WHAT IS NEEDED
Swap "screenshot" for "screen capture" in every one of the records below, changing nothing else, and leave the pictures out of your answer.

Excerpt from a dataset
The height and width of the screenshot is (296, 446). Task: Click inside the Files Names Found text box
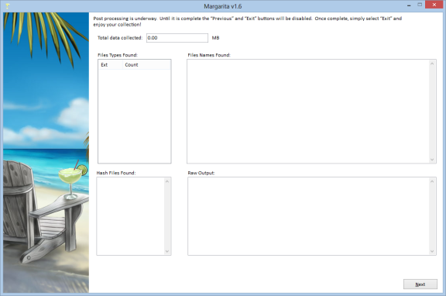(x=308, y=112)
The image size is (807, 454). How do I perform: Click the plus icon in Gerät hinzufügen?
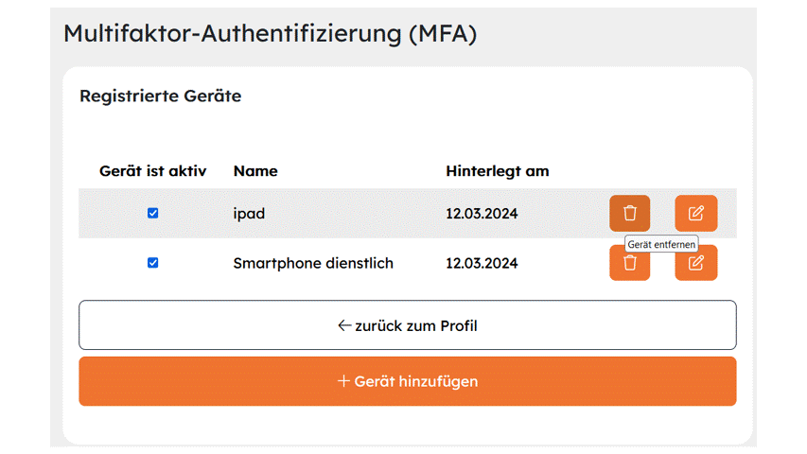pos(343,381)
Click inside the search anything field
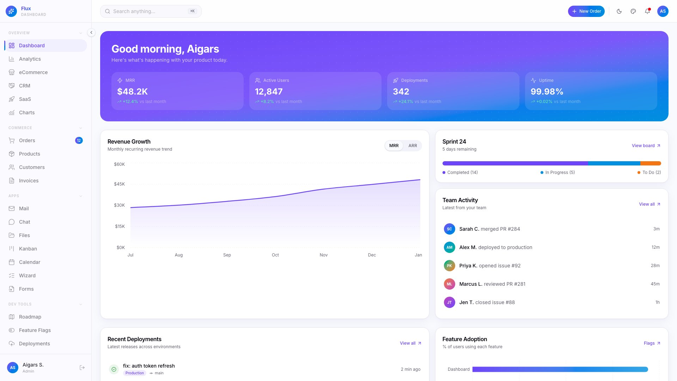Viewport: 677px width, 381px height. (x=151, y=11)
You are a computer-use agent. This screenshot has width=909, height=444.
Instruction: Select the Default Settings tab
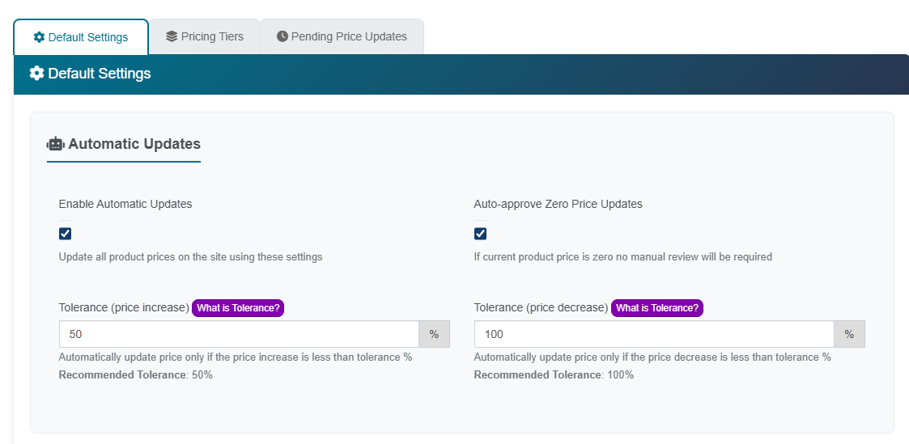(x=81, y=37)
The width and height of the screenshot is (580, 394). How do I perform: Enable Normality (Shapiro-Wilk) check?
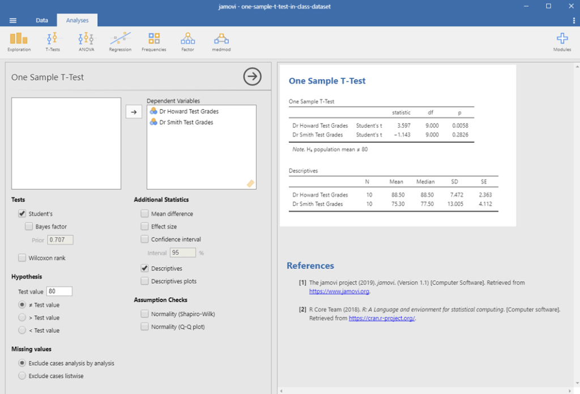click(x=144, y=313)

TASK OUTPUT
The height and width of the screen capture is (296, 446). Task: Click inside the Files Names Found text box
(x=308, y=112)
The image size is (807, 454). How do I perform: Click the plus icon in Gerät hinzufügen?
pos(343,381)
Click inside the search anything field
Viewport: 677px width, 381px height. (x=151, y=11)
You are a computer-use agent. This screen capture has width=909, height=444.
Instruction: Select the Default Settings tab
(x=81, y=37)
The width and height of the screen capture is (580, 394). How do I perform: Enable Normality (Shapiro-Wilk) check?
click(x=144, y=313)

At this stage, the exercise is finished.